【趣 旨】
ナノオーダーで構造を制御した触媒の活性や構造・電子状態に関する理解は近年急速に進んでいます。
さらに錯体触媒の進展とも連動して新たな展開が期待されています。
しかし、表面科学で得られた物理化学的知見が十分に触媒設計に活かされているとは言えない状況にあります。

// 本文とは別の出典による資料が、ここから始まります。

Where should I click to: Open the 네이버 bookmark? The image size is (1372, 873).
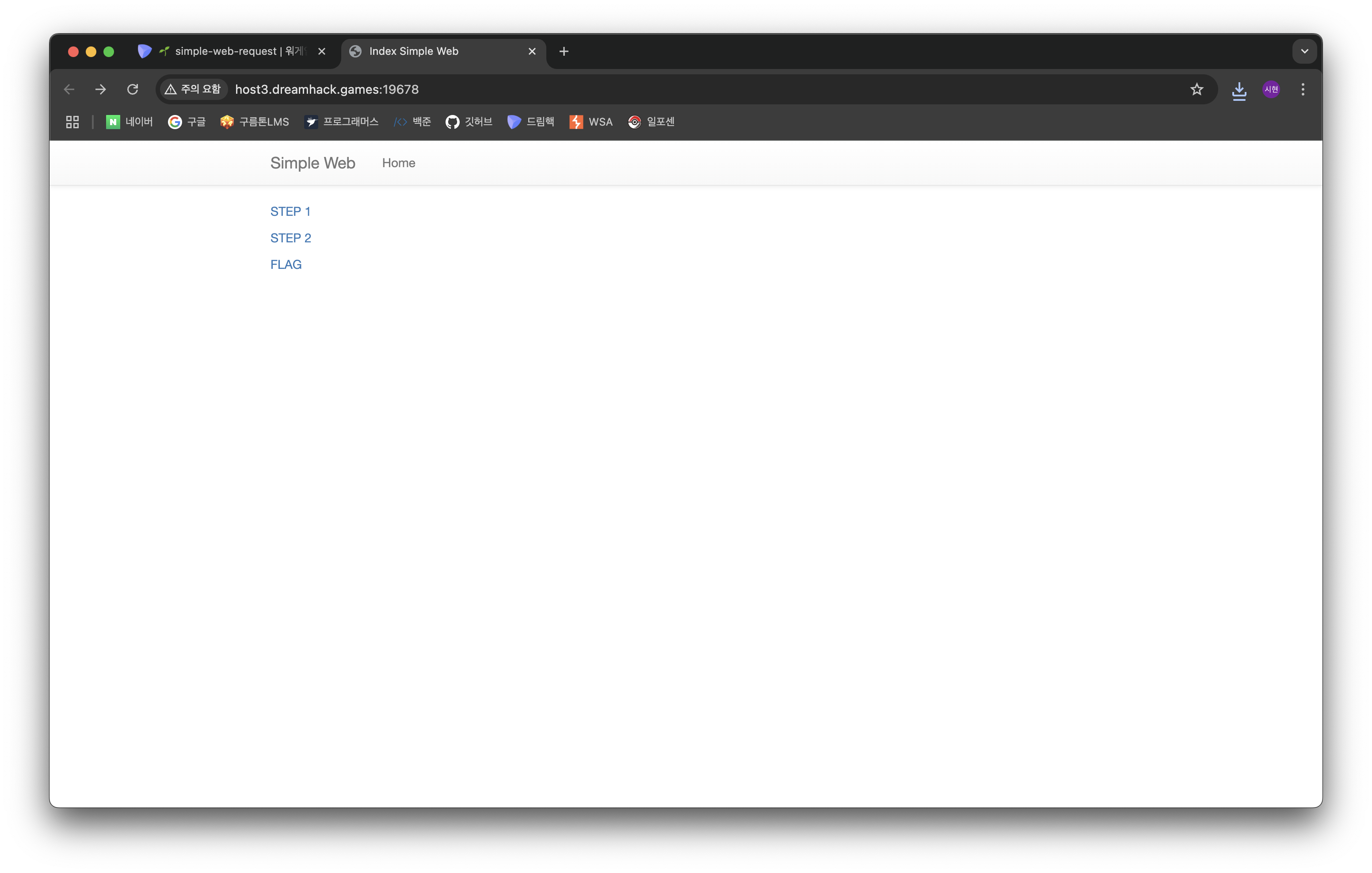pyautogui.click(x=130, y=122)
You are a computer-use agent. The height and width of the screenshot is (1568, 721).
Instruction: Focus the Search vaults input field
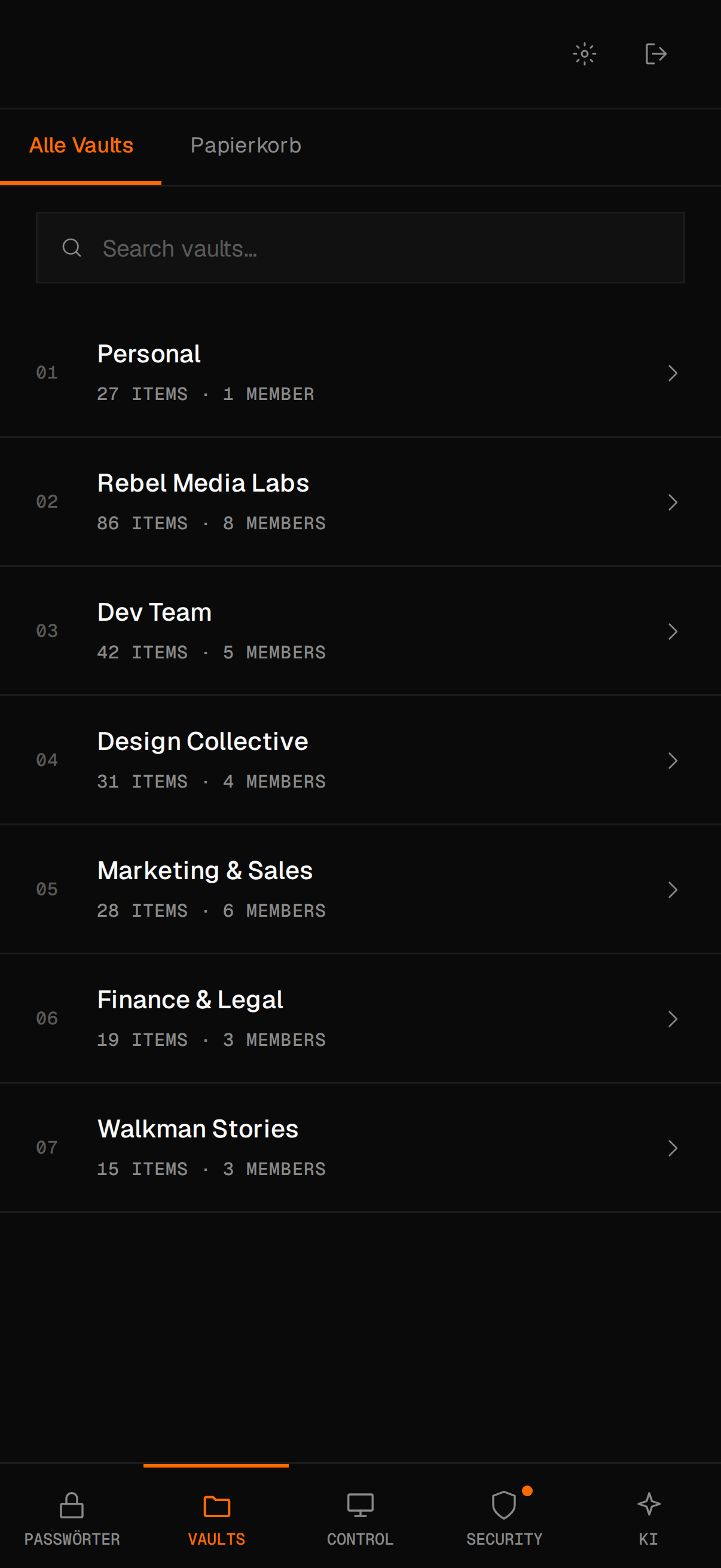(360, 248)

触媒学会「表面化学と触媒設計の融合研究会」では、表面化学の概念と実用触媒の間の緊密な橋渡しにより、
表面化学の成果を触媒研究に積極的に活かすことを目的として活動しています。
本企画では、ナノ微粒子をはじめとする触媒の構造、電子状態、界面相互作用および化学反応性についての最新の研究動向について
研究発表、情報交換および討論を行います。ナノ構造体の作製、分析やそれらを利用した応用を行っている研究者を広い分野から集め、
表面化学との接点を見出すことにより、触媒化学における新展開のきっかけとなるような場になることを目的とします。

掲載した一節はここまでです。